*Problem details*: Please list every actor named in the passage about the 1937 film Fant.

*Text block*:
-*-*-

Fant (The Gypsy) is a Norwegian film from 1937 based on Gabriel Scott's 1928 novel of the same name. The film was directed by Tancred Ibsen, who was also wrote the script for the film. The film premiered on December 26, 1937 at the Eldorado Cinema in Oslo.

The film is about a young orphaned girl Josefa (played by Sonja Wigert), who escapes from her wicked uncle (played by Einar Tveito) and eventually falls in love with a Roma named Fændrik (played by Alfred Maurstad). Fændrik belongs to a seafaring group of Roma that travel around Southern Norway, and in many ways the film is typical of the contemporary view of the Roma people and their culture.

Guri Stormoen, who played the role of Mathilde, said that during the production her opponent Alfred Maurstad had stabbed her in the stomach with a knife during the filming of a fight scene, and that director Ibsen had ordered the actors to "fight seriously, otherwise it would look idiotic, of course. And with that, we had to yell at each other, and then—it was absolutely awful!" The actors had to lie in their beds the day after this scene was filmed, according to Stormoen, because they were battered and full of bruises.

-*-*-

*Data segment*:
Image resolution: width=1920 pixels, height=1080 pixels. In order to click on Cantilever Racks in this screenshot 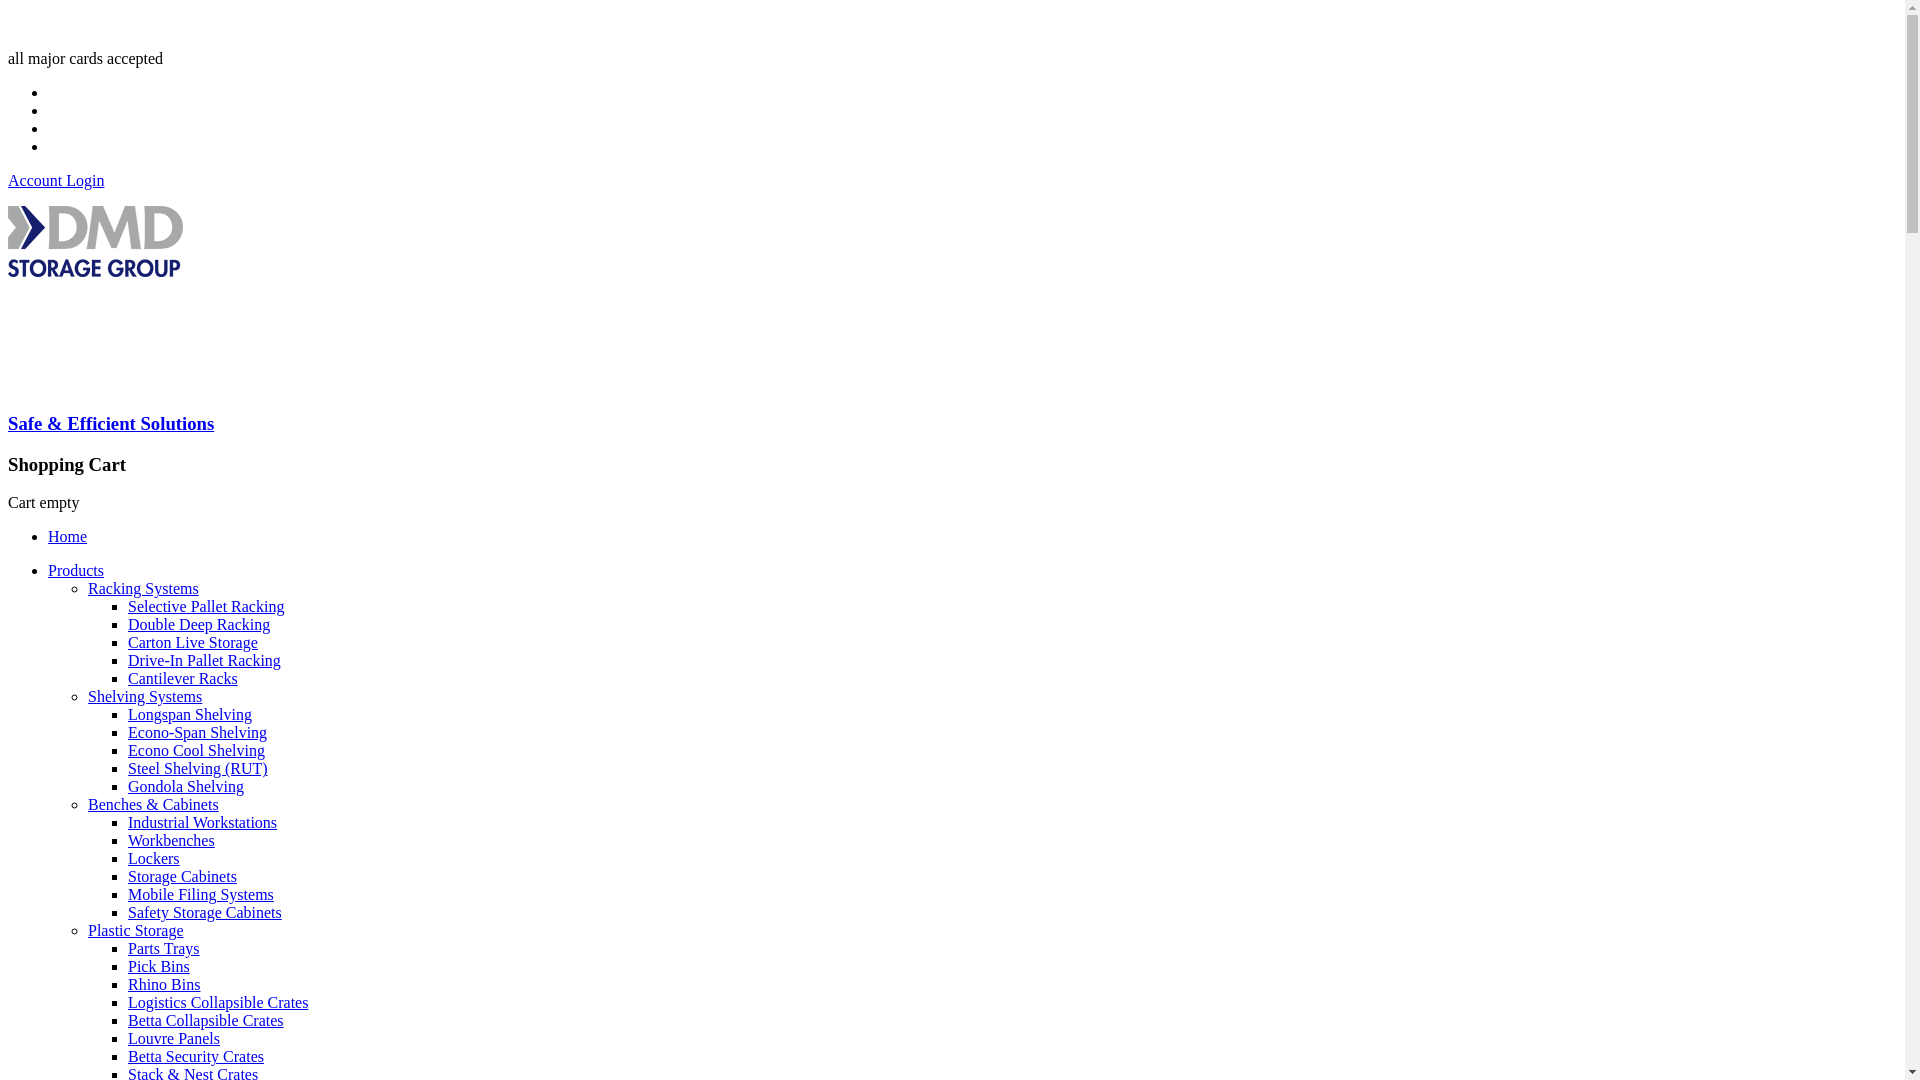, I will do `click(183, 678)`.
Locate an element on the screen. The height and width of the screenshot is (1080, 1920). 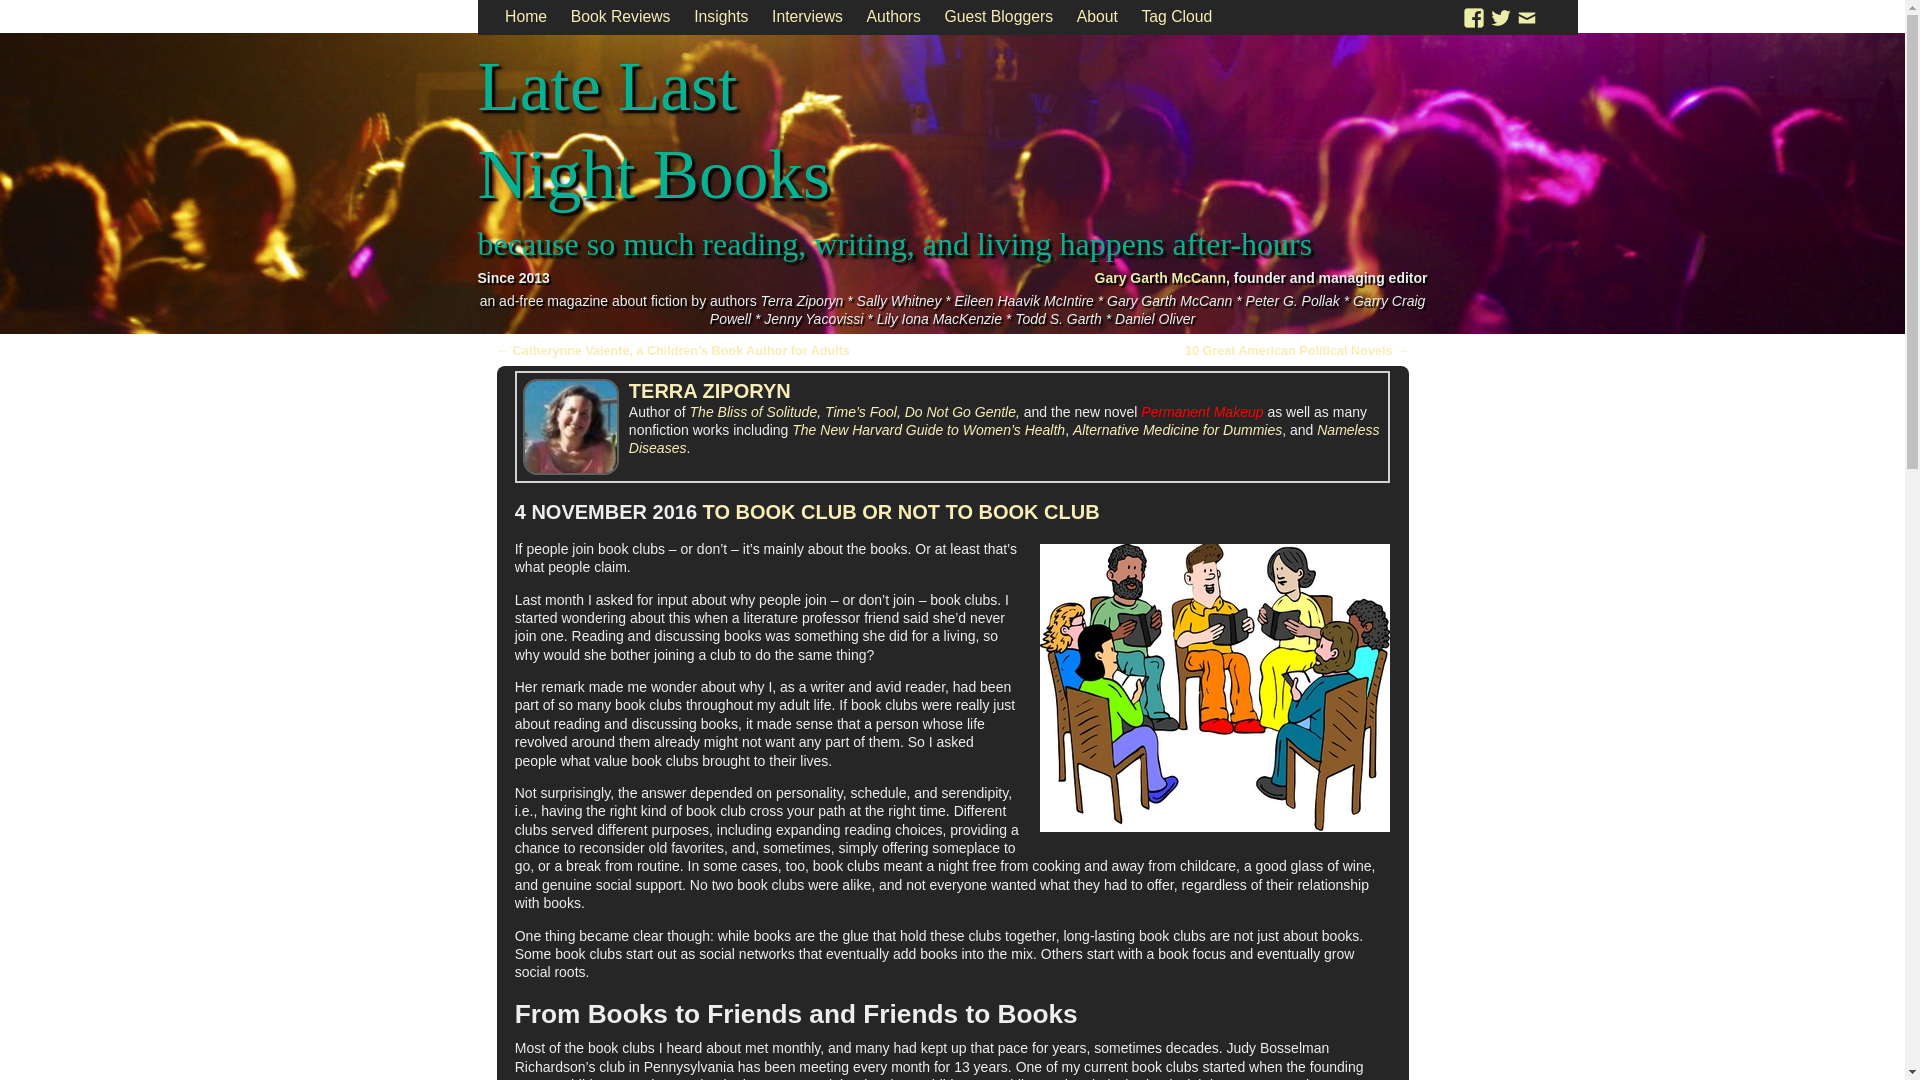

-*-*-

*Result for this task*: Sonja Wigert, Einar Tveito, Alfred Maurstad, Guri Stormoen